§ **Exercise prompt**: Continue the passage below on predicting suicide risk in men and women, starting right after its final sentence.

§ **Source passage**:

• • • • • • •

The highest risk among women was among those who did not have a recorded prescription for anxiolytics, antipsychotics, hypnotics or sedatives, or antidepressants, but made a suicide attempt in the previous 4 years (n = 16; risk, 1.0). Women who were prescribed hypnotic/sedatives and were diagnosed with poisoning by, adverse effect of, and underdosing of drugs in the 4 years before suicide had the next highest risk (n = 79; risk, 0.41). Other combinations of importance are displayed in Figure 2 (AUC, 0.87; 95% CI, 0.86-0.88).
Random Forest
Among men, 90% to 91% (fold 1-fold 2) of the predictors had a mean decrease in accuracy above 0 (mean [SD], 7.8 [5.8]). Eighteen predictors were among the top 30 most important predictors in both folds (Figure 3). Removal of drugs used in addictive disorders 4 years before suicide from our models would have the largest association with accuracy. Other predictors in the top 30 included antidepressants, hypnotics/sedatives, and antipsychotics in the past 4 years, age, physical health diagnoses, and stress disorders. The AUC for the random forest across folds was 0.80 (95% CI, 0.79-0.81).
Among women, 87% to 89% (fold 1 – fold 2) of the total number of predictors had a mean decrease in accuracy above 0 (mean [SD], 4.6 [3.8]). Twenty-one predictors overlapped as a top 30 predictor in both folds, most of which involved psychiatric diagnoses and medications (Figure 4). Specifically, alcohol-related disorders, prior suicide attempts, drugs used in addictive disorders, schizophrenia, recurrent major depression, and stress disorders had the largest association with accuracy. The AUC for the random forest model across folds was 0.88 (95% CI, 0.88-0.89).
Operating Characteristics of High-Risk Thresholds
Cross-validated random forests–predicted probabilities were rank ordered and operating characteristics were calculated among individuals in the top quintile of the predicted risk distribution. Men in the top 5%, 10%, and 20% of predicted risk accounted (sensitivity) for 32.0%, 49.4%, and 65.9% of all male cases of suicide death, respectively (specificity, 97.1%, 93.1%, 83.6%). Women in the top 5%, 10%, and 20% of predicted risk accounted for 53.4%, 68.1%, and 81.0% of all female suicide deaths (specificity, 96.4%, 91.7%, 81.8%). The sensitivity among individuals in the top 5% of predicted risk was 6.4 times the expected value among men (32%/5%) and 10.6 times the expected value among women (53.4%/5%).

• • • • • • •

§ **Data**:
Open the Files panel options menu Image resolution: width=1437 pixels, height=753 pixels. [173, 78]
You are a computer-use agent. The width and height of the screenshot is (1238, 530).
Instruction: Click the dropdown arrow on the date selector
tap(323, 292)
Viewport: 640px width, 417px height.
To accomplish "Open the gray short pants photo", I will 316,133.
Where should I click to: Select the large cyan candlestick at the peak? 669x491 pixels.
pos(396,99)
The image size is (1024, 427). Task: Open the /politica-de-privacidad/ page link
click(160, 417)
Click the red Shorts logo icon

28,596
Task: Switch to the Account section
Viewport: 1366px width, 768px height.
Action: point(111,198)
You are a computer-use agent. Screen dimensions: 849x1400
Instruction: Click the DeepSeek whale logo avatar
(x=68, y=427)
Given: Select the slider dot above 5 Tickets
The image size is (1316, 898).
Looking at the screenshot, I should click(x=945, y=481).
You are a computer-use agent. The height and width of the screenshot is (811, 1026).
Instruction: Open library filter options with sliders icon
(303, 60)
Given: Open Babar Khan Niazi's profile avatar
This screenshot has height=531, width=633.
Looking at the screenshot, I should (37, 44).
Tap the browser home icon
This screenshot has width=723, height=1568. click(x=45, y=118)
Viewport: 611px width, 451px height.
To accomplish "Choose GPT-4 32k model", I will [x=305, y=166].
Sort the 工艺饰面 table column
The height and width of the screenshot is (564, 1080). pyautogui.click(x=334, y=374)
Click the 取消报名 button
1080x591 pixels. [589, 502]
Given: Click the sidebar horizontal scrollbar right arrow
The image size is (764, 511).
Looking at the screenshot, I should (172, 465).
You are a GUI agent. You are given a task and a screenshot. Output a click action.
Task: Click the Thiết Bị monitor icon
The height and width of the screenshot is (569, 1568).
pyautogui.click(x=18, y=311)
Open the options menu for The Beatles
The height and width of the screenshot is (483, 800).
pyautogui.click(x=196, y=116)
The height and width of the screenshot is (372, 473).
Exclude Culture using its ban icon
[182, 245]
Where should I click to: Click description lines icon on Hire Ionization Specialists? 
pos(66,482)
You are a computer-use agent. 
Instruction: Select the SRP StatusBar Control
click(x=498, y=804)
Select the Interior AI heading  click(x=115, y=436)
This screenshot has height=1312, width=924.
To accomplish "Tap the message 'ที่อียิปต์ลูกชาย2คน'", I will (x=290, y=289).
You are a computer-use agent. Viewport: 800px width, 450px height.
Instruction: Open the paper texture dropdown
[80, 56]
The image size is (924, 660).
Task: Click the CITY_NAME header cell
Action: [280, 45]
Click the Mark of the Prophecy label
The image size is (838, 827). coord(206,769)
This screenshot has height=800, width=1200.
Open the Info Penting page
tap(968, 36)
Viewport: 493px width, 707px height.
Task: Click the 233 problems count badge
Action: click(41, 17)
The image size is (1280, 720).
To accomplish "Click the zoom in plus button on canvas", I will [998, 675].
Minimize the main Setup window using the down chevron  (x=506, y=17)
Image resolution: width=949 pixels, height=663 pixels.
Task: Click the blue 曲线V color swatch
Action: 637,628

• • • • • • •

§ **Output for this exercise**:
Discussion
We used supervised machine learning to develop sex-specific risk models for suicide using population-based data from the Danish national health care and social registries. From 2554 predictors, characterized across 4 different timeframes and spanning demographics, family history of suicide, previous suicidal behavior, psychiatric disorders, physical health disorders, and medications, we derived machine learning models that highlight important predictors and combinations.
Across all models, psychiatric disorders emerged as the most important predictors of suicide. This finding is largely consistent with what is known about psychiatric disorders and suicide risk.7,53,54 However, some specific disorders that appeared in our results were novel. While schizophrenia and depression are well-established risk factors for suicide,17,55,56,57,58,59,60 there is some controversy in the literature with regard to whether stress disorders are a risk factor for suicide aside from depression.61 In these results, stress disorders are an important predictor of suicide among both men and women in models simultaneously evaluating depression. Furthermore, antidepressants, antipsychotics, hypnotics/sedatives, and medications used to treat addictions were important to the accuracy of predicting suicide across analyses. Although our results indicate that pharmacotherapy is important to suicide prediction, our noncausal models could not elucidate the direction or magnitude of associations.
Physical health diagnoses appeared to contribute more to suicide prediction for men than women. Conversely, psychiatric diagnoses and associated medications appeared to contribute more to the prediction of women’s suicide risk. It is possible that clinicians may more frequently assess for, recognize, and diagnose mental health symptoms among women, while these same symptoms may be attributed to somatic concerns among men.62 Previous machine learning work on suicide prediction among men relied on relatively healthy populations (eg, soldiers) and thus did not incorporate a detailed examination of physical health diagnoses.12,13 We believe research will be needed to further examine physical health risk factors for suicide within a causal framework.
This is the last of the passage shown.